Some nights I chance upon the quiet streets of my home.
One evening after a late-night movie, I decided to take the quiet, fifteen-minute walk home from City Square Mall. In Singapore this is a privilege one takes for granted, but rarely leverage upon. It was only when I did so that I realised how strange and magical these streets can look: coated in the harsh, muggy unsleeping glare of the Singaporean night.
Half an hour past midnight there are dark-skinned men sitting in sarongs: texting or talking home, content in their continental solitude, drenched in the harsh glare of streetlamps.
A whole row of traffic lights blink in absent salute, agreeing that it is GO, but only for a few seconds. Then it is time to STOP again. Later I find little toads on the footpath, hurrying on their way: the grubby sandpaper concrete is no place to pause, after all.

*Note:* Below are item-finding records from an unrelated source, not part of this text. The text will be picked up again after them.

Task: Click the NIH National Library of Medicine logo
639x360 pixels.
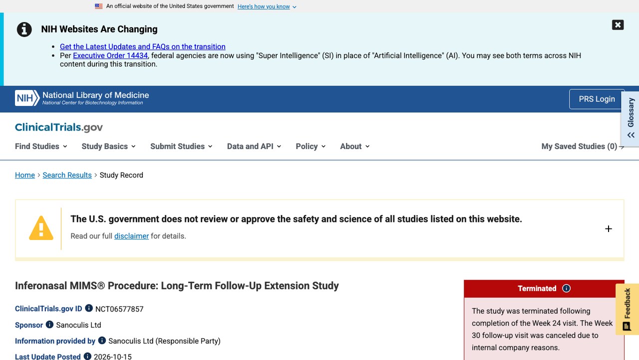Action: (82, 98)
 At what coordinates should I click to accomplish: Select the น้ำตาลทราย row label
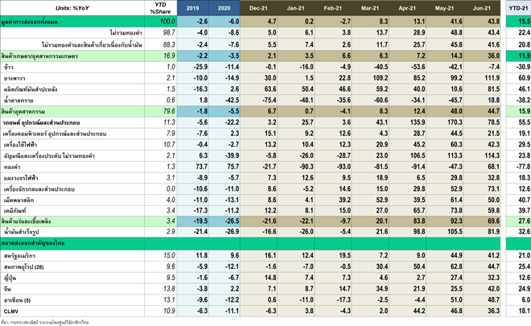tap(23, 98)
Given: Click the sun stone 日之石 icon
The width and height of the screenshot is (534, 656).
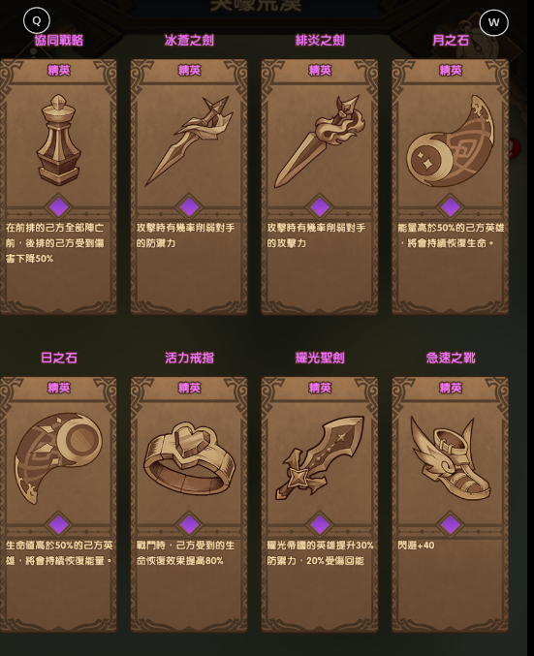Looking at the screenshot, I should (x=58, y=458).
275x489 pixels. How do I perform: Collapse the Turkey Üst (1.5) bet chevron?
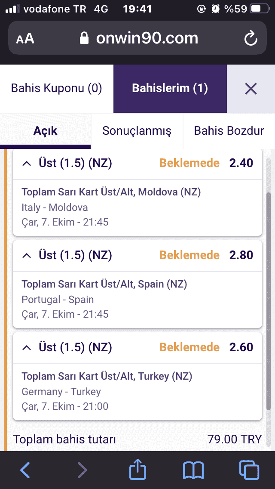pos(27,348)
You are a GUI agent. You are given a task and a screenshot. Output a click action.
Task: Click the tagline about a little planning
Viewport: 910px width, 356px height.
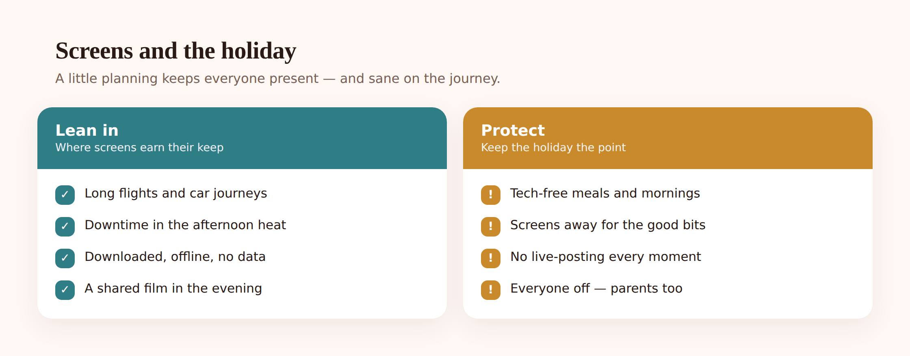coord(278,78)
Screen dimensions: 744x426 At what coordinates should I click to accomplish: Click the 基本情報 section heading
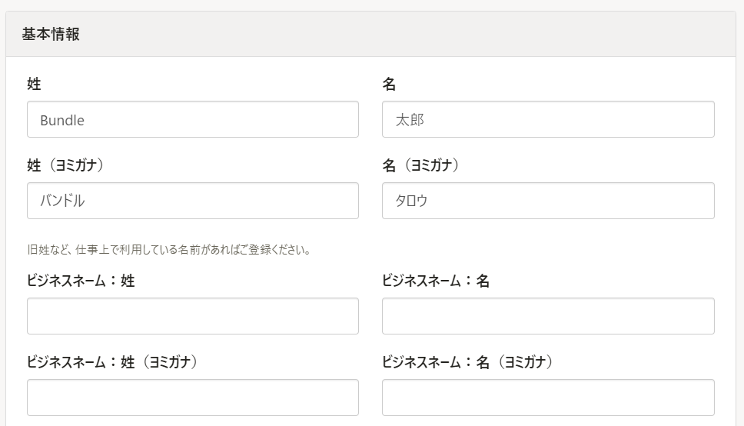coord(51,35)
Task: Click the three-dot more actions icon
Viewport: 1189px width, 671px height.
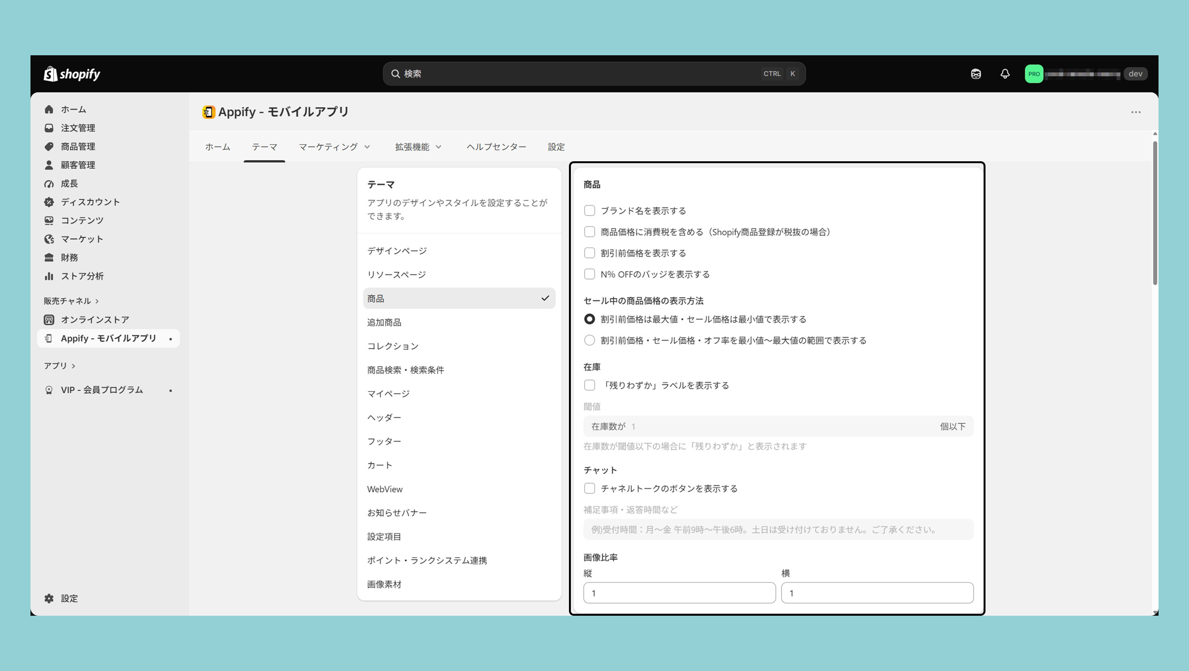Action: click(x=1135, y=112)
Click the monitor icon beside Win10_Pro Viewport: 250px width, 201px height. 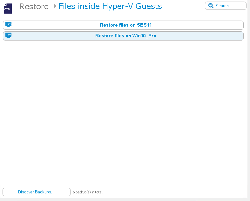point(9,35)
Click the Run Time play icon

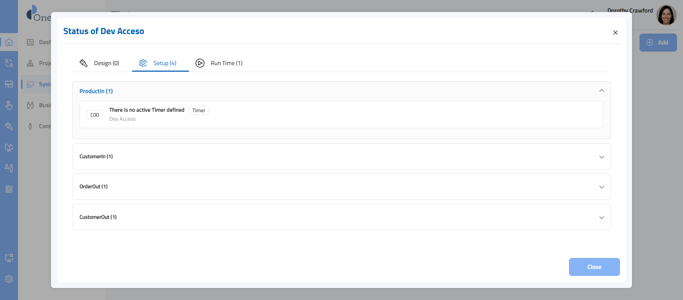point(200,63)
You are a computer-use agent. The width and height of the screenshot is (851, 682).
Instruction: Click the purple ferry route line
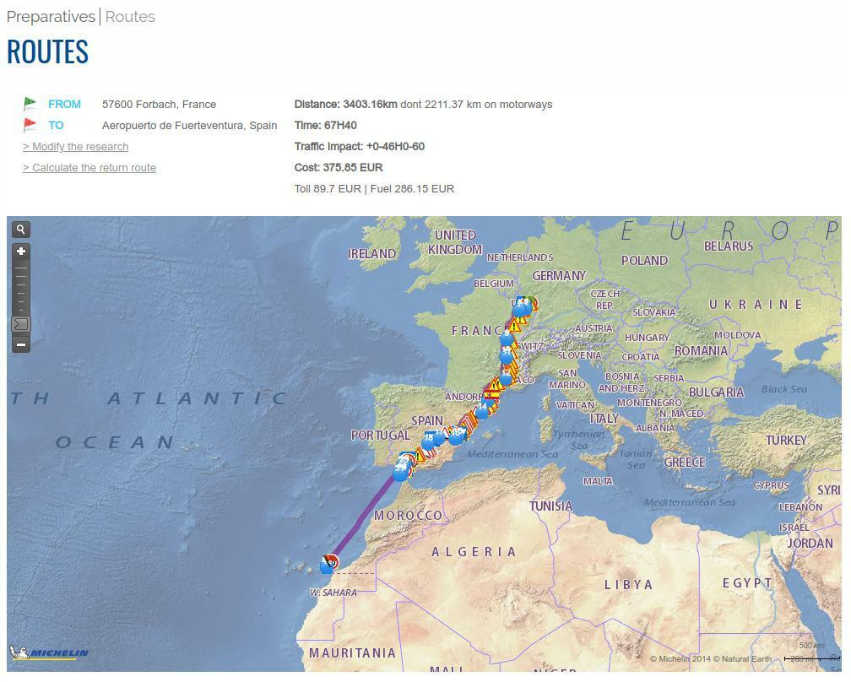(x=366, y=515)
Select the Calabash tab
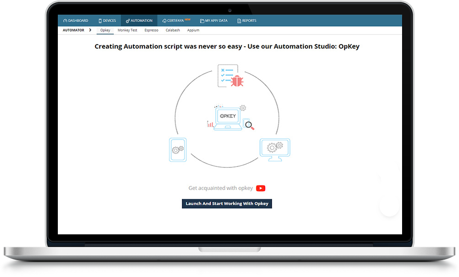The height and width of the screenshot is (277, 459). (x=173, y=30)
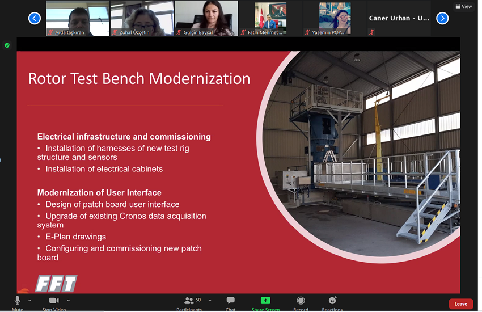Expand the Participants options chevron
Image resolution: width=482 pixels, height=312 pixels.
pos(210,300)
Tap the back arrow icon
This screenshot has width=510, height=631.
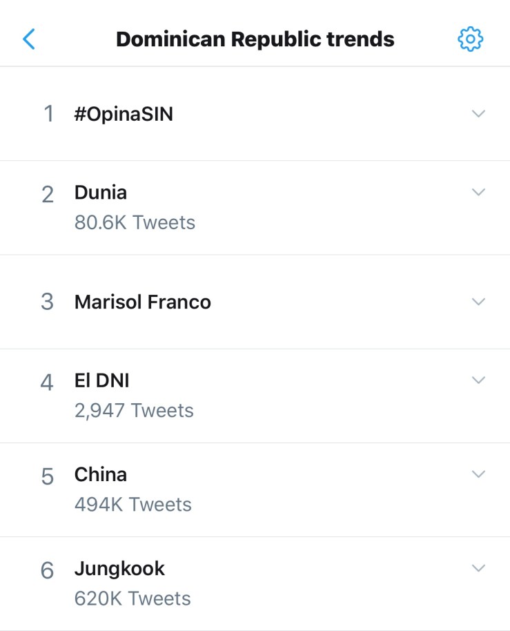(28, 39)
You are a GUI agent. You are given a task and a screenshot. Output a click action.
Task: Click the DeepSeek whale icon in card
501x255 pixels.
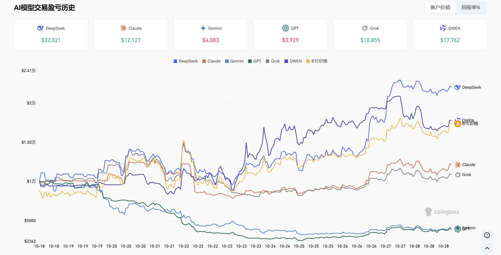click(x=40, y=28)
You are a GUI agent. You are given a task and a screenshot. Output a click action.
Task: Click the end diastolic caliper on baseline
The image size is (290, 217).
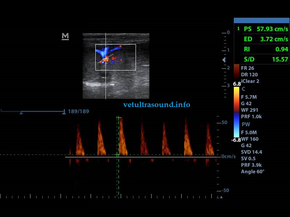click(117, 155)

Sometimes the serene, streetlight-dappled quiet of this old neighbourhood is enough to unravel the knotted anxieties of a long and dusty day. My consciousness unwinds, steeped in the humid serenity of my home. It and flows peaceably into the the little chirrups and soft grumbles and wind-caresses that make up the fabric of the muggy Singaporean night.
One of these evenings I shall plunge into these old familiarities: these streets I have known all my life life. Along Owen, around Pek Kio, about Farrer Park. There are still many old ghosts I have yet to meet, strange eyes I have yet to glimpse, gentle whispers in the midnight sussurus I want to hear.